→ **Aim of the exercise**: Reproduce the listing verbatim, beginning with the line containing "This screenshot has width=1920, height=1080." and continuing through the final line of the listing.

→ **Provided entries**:
——

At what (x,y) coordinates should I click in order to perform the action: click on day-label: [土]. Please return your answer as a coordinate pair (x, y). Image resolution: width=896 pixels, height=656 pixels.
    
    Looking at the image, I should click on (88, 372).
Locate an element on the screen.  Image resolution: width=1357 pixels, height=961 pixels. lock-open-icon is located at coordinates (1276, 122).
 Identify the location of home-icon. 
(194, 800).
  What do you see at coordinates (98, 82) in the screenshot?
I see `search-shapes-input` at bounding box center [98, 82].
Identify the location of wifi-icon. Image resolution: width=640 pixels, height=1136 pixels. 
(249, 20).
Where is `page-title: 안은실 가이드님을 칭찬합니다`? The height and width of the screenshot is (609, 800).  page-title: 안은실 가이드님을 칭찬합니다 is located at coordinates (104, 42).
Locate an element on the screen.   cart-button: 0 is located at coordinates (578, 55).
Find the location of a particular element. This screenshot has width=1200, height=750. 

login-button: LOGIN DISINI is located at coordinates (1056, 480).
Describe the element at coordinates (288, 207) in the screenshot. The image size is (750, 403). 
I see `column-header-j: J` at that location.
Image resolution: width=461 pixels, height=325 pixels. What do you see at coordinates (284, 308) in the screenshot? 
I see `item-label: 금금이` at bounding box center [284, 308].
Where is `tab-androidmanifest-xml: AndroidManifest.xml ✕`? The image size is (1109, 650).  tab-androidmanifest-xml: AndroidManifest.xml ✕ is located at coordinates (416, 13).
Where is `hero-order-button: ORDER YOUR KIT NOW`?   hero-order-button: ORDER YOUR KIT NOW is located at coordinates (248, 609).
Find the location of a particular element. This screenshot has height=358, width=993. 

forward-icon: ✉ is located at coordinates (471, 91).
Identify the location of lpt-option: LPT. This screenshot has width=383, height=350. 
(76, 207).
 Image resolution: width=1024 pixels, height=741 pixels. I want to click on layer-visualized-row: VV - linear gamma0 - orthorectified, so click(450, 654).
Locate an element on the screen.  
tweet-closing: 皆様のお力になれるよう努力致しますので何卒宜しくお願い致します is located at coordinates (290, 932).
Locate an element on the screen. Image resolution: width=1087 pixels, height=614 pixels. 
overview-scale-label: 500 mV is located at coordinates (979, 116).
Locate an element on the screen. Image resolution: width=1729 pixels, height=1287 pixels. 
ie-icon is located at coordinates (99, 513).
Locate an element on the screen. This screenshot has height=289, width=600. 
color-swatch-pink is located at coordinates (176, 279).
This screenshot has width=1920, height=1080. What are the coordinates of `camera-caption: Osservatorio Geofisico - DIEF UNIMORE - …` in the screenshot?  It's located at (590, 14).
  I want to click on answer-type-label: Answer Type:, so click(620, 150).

——

→ **Expected output**:
This screenshot has width=1920, height=1080. What are the coordinates of `camera-caption: Osservatorio Geofisico - DIEF UNIMORE - …` in the screenshot?  It's located at (590, 14).
  I want to click on answer-type-label: Answer Type:, so click(620, 150).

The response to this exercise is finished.